The Bitcoin bull run of 2020-2021 saw prices advance from $10,000 in September 2020 to nearly $69,000 by November 2021, kicking off a new round of private money buying up both tokens and stakes in crypto businesses.
While Bitcoin’s all-time high of nine months ago was as good as it got — prices have since crashed as low as $18,000 in recent weeks amid worries of a new “crypto winter” — the same cannot be said for venture capital sentiment.
“While many of the ‘traditional’ sectors including software and pharma & biotech continued to represent the majority of VC investment activity in 2022, one of the most interesting trends we have observed in recent quarters has been the record pace of VC investment into startups in the crypto and blockchain industries,” Steven Alexopoulos, an analyst at JP Morgan, wrote in a note last month.

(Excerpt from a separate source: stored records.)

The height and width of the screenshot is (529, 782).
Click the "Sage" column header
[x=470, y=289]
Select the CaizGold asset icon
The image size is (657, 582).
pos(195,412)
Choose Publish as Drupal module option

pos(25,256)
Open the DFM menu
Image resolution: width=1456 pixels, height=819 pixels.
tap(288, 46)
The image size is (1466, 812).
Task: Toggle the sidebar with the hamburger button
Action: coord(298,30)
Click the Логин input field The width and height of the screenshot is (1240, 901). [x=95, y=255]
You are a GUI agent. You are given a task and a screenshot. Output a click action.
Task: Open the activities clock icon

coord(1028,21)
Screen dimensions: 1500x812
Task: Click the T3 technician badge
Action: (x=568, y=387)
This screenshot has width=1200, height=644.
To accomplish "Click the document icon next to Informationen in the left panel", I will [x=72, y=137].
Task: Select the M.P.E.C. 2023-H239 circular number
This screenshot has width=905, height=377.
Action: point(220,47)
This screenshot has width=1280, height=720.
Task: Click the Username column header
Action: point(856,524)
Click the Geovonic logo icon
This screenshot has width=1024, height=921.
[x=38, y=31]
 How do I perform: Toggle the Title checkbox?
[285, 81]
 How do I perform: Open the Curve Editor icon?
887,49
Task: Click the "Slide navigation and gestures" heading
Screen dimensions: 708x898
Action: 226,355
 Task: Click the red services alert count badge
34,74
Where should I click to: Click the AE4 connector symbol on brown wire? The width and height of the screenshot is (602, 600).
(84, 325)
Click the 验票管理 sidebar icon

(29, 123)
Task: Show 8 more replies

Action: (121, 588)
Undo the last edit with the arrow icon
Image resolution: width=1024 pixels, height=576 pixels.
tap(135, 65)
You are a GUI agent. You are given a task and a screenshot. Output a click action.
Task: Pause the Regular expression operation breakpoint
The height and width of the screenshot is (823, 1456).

As of 14 July, the year-to-date venture capital investment in the crypto and blockchain industries stood at $17.9bn, according to the bank.
That is a very high number relative to both other years and a depression in wider crypto markets. It exceeds most prior full-year totals and representing more than 60% of the $29.4bn VCs poured into crypto in 2021.
While the $7.9bn that global VCs invested in crypto startups in the second quarter fell from $9.8bn in the first quarter, it still represents more than the investments in all of 2020, when crypto startups saw $6.5bn flow in, according to J.P. Morgan.
“Consequently, the flow of capital into private startups, in our view, should persist across many segments including … crypto/blockchain,” Alexopoulos said.
Big money VCs remaining bullish on crypto and blockchain startups supports the theory that a crypto winter or Bitcoin bear market can provide the industry with a chance to refocus and build more successful projects.
JP Morgan’s analysis of where VCs have focused their money in crypto and blockchain startups shows the largest deals in the second quarter spread across diverse firms.
The biggest deal of the quarter, according to the bank, was trading platform Trade Republic’s $1.2bn raise at a $5.3bn valuation. Software firm ConsenSys, which is behind popular crypto wallet MetaMask, raised $450m at a $7.1bn valuation.